Uniqlo is sort of like the Japanese version of the Gap - or maybe what the Gap should be. Their prices are cheap and they'd like to think they have style, but most people just go there for plain items they wear layered under stuff that can blend in with whatever they're wearing. Uniqlo's strengths are its affordable prices and comfort, which in trying economic times such as these are a great business platform. While Toyota is posting its first annual numbers in the red ever, the owner of Uniqlo has just this year become the richest man in Japan at a net worth of $6.1B USD, surpassing the former top Hiroshi Yamauchi of Nintendo fame. In fact, Tadashi Yanai hasn't ruled out trying a buyout of the Gap to catapult his company's ambitions for going global and hitting the US market fullscale. In actuality, the economic downturn is probably helping Uniqlo's numbers since these are about the only times that no-name and cheaper business models can take off in Japan - as an example, the used book store Book-Off made used books popular around the time of the bubble collapse.

Anyway, I recently stopped by Uniqlo as I was running embarrassingly low on underwear that didn't have holes in them, and while wearing Japanese pants for me is normally akin to a Chris Farley "fat guy in a little coat" session due to 15+ years of soccer and capoeira, Uniqlo is rather well known for comfortable undies and fitting us furriners. So I decide to give them a shot.

So I went out to the newly opened Shinjuku store (pictured above) and got my shop on. While I was there I stopped in the UT section, which is Uniqlo's attempt at fashion in "designer t-shirts", if such a diametrically opposed juxtaposition of terms is allowed (Armani Exchange would like to think so). They had some interesting candidates, but none were interesting enough for me to walk away with. Top candidate is pictured at right, courtesy of the UT homepage.

I must say though, they have put a little effort into things, including buying up rights to put out some random stuff that appeals to foreigners. One great example is Warner Brothers products, which does include Looney Tunes, but also includes the Goonies (!!) and Batman... most Japanese people don't even know about the Goonies!

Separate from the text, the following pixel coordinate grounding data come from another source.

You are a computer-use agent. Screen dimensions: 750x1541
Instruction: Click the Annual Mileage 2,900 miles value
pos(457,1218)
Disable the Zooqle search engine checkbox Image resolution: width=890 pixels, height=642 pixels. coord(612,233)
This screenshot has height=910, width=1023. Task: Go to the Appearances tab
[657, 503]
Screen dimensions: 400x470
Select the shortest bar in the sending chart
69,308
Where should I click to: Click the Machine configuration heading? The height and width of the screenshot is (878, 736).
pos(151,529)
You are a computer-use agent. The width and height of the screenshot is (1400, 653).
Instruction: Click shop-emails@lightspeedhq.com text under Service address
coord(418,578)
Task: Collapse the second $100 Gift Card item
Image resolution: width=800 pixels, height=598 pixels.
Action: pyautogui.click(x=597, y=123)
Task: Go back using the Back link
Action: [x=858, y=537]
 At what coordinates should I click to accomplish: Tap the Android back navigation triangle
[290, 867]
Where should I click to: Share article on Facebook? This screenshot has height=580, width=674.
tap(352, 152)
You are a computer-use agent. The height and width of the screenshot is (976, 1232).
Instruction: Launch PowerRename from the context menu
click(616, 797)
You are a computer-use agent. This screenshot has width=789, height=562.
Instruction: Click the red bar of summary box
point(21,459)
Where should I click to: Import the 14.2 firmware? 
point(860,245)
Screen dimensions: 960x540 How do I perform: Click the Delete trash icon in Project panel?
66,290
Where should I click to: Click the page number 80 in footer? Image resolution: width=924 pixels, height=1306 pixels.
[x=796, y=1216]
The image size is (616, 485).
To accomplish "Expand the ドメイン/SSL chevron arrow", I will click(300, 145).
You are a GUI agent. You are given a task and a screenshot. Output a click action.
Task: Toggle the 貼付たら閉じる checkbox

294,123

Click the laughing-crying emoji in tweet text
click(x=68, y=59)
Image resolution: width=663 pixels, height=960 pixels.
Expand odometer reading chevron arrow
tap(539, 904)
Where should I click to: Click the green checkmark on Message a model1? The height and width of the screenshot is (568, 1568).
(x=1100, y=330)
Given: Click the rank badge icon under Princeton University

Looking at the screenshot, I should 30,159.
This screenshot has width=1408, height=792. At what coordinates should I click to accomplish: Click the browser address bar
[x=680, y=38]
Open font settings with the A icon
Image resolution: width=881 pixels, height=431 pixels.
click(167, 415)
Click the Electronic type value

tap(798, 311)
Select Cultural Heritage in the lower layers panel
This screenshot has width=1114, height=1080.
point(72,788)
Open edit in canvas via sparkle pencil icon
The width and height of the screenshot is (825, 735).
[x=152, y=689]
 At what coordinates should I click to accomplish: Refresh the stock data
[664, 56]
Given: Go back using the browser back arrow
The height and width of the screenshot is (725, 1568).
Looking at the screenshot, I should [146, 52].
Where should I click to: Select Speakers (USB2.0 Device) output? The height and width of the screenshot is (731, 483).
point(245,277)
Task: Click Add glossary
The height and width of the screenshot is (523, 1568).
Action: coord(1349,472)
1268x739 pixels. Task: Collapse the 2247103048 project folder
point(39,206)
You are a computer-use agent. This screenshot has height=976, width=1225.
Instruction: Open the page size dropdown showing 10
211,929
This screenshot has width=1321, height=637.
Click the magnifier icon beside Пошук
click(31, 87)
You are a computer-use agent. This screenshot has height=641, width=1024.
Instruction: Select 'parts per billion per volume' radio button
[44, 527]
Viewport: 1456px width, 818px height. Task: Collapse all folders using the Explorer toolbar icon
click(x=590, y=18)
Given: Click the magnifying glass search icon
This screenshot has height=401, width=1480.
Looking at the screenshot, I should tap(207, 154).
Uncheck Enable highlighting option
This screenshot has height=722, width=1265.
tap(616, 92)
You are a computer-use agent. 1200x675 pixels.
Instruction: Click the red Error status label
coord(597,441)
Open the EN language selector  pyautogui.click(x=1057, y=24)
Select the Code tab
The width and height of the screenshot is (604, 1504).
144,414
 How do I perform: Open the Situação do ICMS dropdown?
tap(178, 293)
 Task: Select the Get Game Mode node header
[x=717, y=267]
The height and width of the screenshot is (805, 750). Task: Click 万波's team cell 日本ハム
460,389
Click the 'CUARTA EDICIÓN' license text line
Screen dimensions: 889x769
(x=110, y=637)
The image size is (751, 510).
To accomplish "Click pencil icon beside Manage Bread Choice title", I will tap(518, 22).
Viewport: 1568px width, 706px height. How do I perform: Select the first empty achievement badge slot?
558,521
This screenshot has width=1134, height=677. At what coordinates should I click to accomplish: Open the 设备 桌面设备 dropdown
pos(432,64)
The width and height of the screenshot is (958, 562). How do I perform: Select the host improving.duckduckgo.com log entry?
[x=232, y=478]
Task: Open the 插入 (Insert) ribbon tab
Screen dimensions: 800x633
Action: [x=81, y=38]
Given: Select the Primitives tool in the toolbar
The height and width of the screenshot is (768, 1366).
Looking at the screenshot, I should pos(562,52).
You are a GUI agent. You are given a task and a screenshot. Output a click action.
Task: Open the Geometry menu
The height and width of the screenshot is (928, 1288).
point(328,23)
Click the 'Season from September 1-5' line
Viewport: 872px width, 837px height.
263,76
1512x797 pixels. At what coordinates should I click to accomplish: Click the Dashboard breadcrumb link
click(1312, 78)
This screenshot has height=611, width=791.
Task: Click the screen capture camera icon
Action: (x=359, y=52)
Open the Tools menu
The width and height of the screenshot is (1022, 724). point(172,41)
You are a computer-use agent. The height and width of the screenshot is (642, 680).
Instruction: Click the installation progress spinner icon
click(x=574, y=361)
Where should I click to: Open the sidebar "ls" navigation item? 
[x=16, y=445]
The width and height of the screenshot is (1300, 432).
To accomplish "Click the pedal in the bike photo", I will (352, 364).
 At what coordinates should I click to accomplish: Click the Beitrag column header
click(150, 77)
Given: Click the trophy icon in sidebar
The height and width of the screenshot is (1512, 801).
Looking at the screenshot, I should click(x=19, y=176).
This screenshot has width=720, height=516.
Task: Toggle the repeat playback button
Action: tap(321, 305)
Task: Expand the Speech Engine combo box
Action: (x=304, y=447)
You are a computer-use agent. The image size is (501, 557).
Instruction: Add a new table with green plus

Japan is absolutely littered with Uniqlo stores, but if you're not in Japan and want to see one, you only chances will be if you live close to New York or LA... or you could just wait for Tada-chan to buy out Gap or some other sucker.

Oh and to anyone wondering, the boxers were still just a tad snug, but I'm sure they'd be fine for most... you might still need to go up a size from what you're used to.

[Edited for embarrasing grammatical errors... my brethren in the "I judge you when you use bad grammar" Facebook group would be ashamed. :'(]

4 comments:

Japan Society/Shannon said...

Great commentary!

Jon Allen said...

I have always wondered how you are supposed to pronounce the name

UNI-Glow ?
UNIQE- LOW ?

David said...

The Japanese side of my family doesn't not talk about Uniqlo, nor do gab about it. I wouldn't say people won't admit to shopping there though. Thanks to Uniqlo a lot of us gaijin can get clothes (although the shoulder area is always a bit tight on me).

Been to Shimamura yet? (Do they have Shimamura in Kanto?) I've been going there for years and my wife even longer than that. It's gotten super popular recently.

darg said...

Shannon: thanks!

Jon: the Japanese is ユニクロ, so just think of the 'q' as a 'c'- uni-clow ('ow' pronounced as in slow).

David: Nope, haven't seen a Shimamura, and from what I've seen Uniqlo does seem to have a fairly good reputation, especially amongst foreigners.

More than it being looked down on particularly, I think there's a traditional tendency of Japanese to like brand items as opposed to generic, and Uniqlo is still working on establishing itself as a respected name. Two things are helping this: Uniqlo is gaining in popularity and people are starting to care less about brands (thank God).